COSA FARE
1) Secondo il testo sull'agricoltura, quali tipi di trasporto vanno privilegiati per esportare le derrate agricole?
2) Elenca tutti gli interventi proposti nel testo sull'agricoltura, riassumendo ciascuno in poche parole.
3) Riprendi il testo sull'agricoltura e continualo a partire dall'ultima frase.

Provvedimenti specifici per sostenere favorire ed incentivare il rafforzamento di strutture associative della microimpresa agricola ( cooperative agricole) per una maggiore valorizzazione del prodotto , ma anche per attivare processi di innovazione per elevarne la sua qualità, unitamente a valide strategie di promozione e marketing, riequilibrando i rapporti di forza interni alla filiera. Strutture che sappiano contrastare l’attuale egemonia della grande impresa capitalistica e della grande distribuzione. Sostegno delle produzioni agroalimentari autoctone di qualità e del settore biologico rientranti in un paniere di prodotti realizzati secondo specifici disciplinari ed introduzione di un marchio di certificazione unico Sicilia. Creazione e potenziamento di infrastrutture finalizzate all’esportazione delle derrate agricole privilegiando il trasporto ferroviario e su nave. Ridisegno complessivo delle funzioni e degli obiettivi dei consorzi di bonifica finalizzato al controllo ed al ribasso del costo della risorsa idrica per uso irriguo. Incentivazione della produzione di fonti di energie rinnovabili, come il fotovoltaico, purché non sostitutive di produzioni agricole e non realizzate su terreni coltivabili.

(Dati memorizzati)
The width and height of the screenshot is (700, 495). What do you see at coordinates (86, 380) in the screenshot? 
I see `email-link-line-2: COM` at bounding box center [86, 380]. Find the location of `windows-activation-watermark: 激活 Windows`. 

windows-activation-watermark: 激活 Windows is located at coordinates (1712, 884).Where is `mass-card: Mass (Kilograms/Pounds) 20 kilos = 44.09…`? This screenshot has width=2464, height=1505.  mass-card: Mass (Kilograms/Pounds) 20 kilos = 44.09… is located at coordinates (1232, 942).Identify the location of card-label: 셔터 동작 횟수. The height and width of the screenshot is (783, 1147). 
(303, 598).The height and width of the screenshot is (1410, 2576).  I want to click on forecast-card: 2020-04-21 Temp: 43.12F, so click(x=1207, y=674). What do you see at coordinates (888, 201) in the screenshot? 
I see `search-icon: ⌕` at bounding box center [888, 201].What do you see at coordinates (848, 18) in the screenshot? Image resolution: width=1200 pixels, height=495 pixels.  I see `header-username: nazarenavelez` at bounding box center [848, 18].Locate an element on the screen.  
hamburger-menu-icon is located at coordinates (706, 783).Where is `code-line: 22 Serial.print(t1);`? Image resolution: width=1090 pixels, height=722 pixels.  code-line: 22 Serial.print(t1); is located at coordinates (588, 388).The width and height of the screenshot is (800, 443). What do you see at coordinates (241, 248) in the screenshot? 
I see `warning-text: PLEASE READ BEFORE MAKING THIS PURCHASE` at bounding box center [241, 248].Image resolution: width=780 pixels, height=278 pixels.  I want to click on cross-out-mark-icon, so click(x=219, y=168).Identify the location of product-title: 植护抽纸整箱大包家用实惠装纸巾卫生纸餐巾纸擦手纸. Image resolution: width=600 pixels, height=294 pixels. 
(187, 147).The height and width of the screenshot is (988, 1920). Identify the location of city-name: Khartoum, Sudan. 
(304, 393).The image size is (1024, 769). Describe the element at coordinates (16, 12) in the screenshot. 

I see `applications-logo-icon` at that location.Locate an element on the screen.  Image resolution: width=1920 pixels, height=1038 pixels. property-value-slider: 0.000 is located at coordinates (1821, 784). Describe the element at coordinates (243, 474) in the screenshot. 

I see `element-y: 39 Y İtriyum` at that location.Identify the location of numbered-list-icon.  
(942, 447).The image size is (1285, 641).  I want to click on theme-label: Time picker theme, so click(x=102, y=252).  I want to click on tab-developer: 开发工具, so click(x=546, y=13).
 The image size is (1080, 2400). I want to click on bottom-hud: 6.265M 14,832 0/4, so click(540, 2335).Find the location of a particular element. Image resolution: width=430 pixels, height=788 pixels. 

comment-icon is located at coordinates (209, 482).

SOLUZIONI
1) Il trasporto ferroviario e quello su nave.

2)
- Rafforzamento delle cooperative agricole della microimpresa
- Sostegno alle produzioni autoctone di qualità e al biologico, con un marchio di certificazione unico Sicilia
- Creazione e potenziamento di infrastrutture per l'esportazione, privilegiando treno e nave
- Ridisegno dei consorzi di bonifica per abbassare il costo dell'acqua per l'irrigazione
- Incentivi alle energie rinnovabili, come il fotovoltaico, ma non su terreni coltivabili

3)
Occorre riaprire, su tali basi, un fronte di lotta che sappia legare le giuste rivendicazioni delle campagne, mettendo insieme mondo bracciantile, lavoratori extracomunitari e piccoli produttori, ad un progetto di sviluppo dell’isola più complessivo che sappia respingere i tentativi di dominio della grande impresa agricola capitalistica. Diviene, inoltre, centrale, sconfiggere le politiche che tendono a subordinare il lavoro delle campagne e modificare le tipologie agroalimentari e le colture autoctone agli interessi di mercato della grande distribuzione. Ridare centralità alla piccola azienda strutturata in forme che le consentano di cooperare per divenire innovativa e competitiva, è una battaglia giusta per restituire al settore primario siciliano l’opportunità non solo di difendere l’occupazione ed i diritti ma anche di costruire nuove opportunità di lavoro che rivestano carattere di utilità sociale.